Here’s a letter to the Wall Street Journal:

Edward Sage ridicules Charles Koch’s claim – from Mr. Koch’s essay “Corporate Cronyism Harms America” (Sept. 10) – that “the role of business is to provide products and services that make people’s lives better.”  Mr. Sage asks in response: “Since when? This sounds much more like a liberal take on the role of government. As a liberal I’d be over the moon if companies cared primarily about making lives better. Instead, this only happens if it’s the best way to make money” (Letters, Sept. 13).

Mr. Sage uses the word “only” to imply that it’s a mere occasional happenstance that the best way for businesses to make money is to supply goods and services that improve people’s lives. But because no private business (without special privileges granted by government) can force any consumer to buy its products – and because no private business (without special privileges granted by government) can prevent other businesses from competing for consumers’ dollars – no private business (without special privileges granted by government) can survive unless it supplies “products and services that make people’s lives better” (as judged by consumers themselves, of course, rather than by Mr.

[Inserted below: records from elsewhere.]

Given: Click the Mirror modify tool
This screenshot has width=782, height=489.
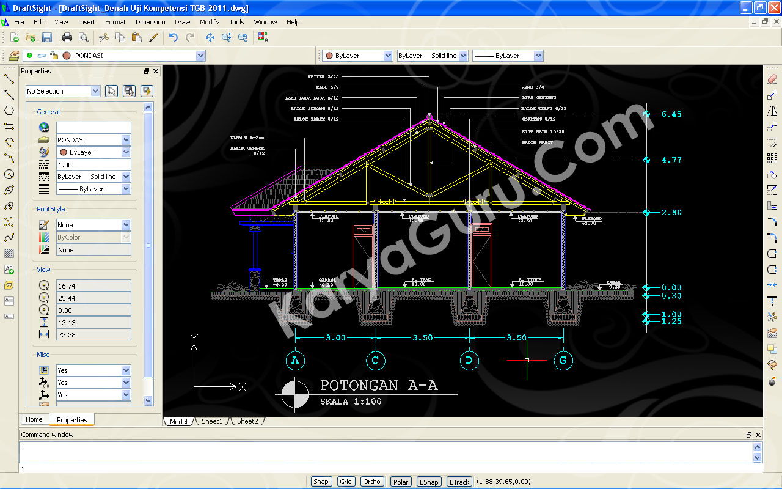Looking at the screenshot, I should click(772, 111).
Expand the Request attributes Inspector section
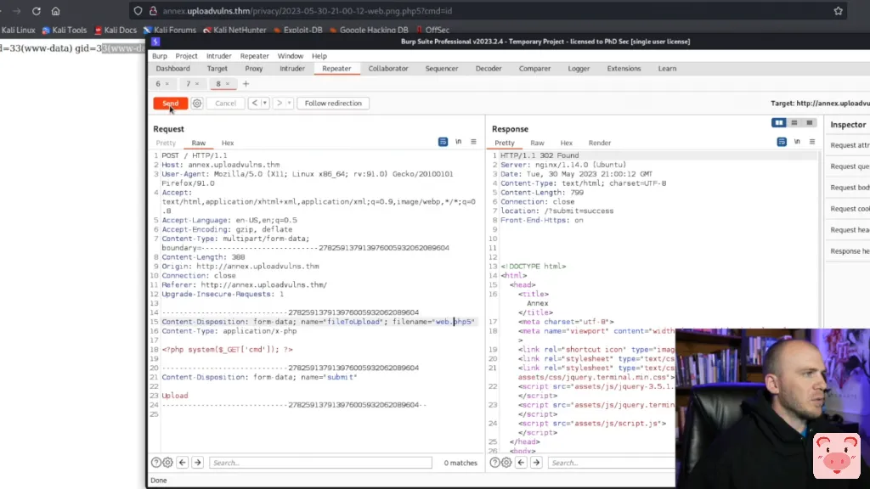 pos(849,145)
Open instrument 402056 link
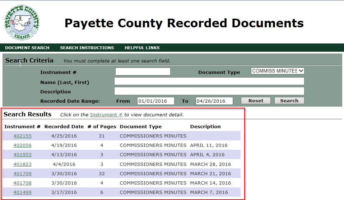Screen dimensions: 344x200 coord(22,145)
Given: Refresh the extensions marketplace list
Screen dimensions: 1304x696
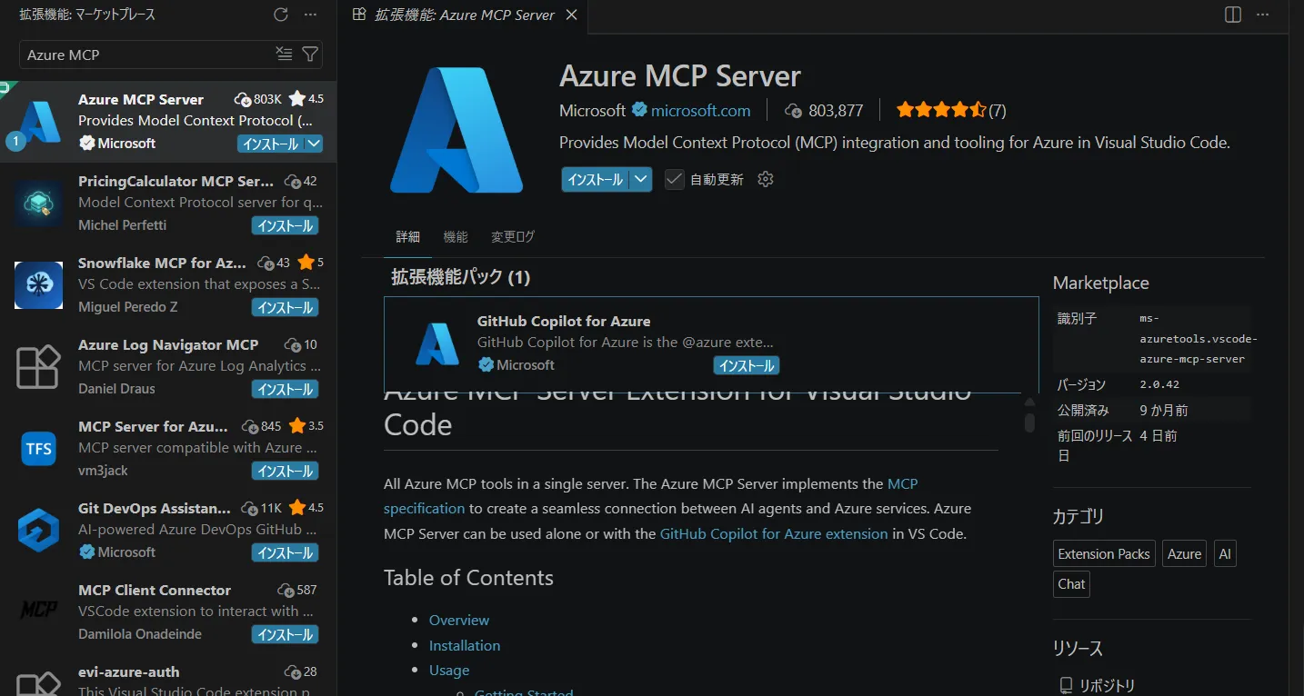Looking at the screenshot, I should 281,14.
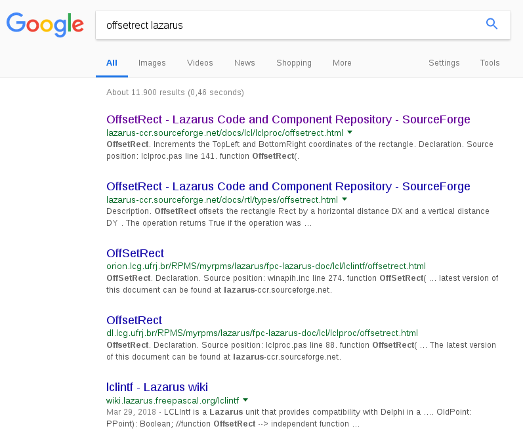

Sage and his fellow “liberals”).

Businesses do sometimes err. Consumers do sometimes err. But for Mr. Sage not to see that in private markets the profit motive generally drives businesses to seek ceaselessly and frantically for ways to supply outputs that improve people’s lives is for him to be blind to one of the most remarkable and transformative facts of the past two centuries.

Sincerely,
Donald J. Boudreaux
Professor of Economics
George Mason University
Fairfax, VA 22030

(Thanks to those who sent me the link to Mr. Sage’s letter!)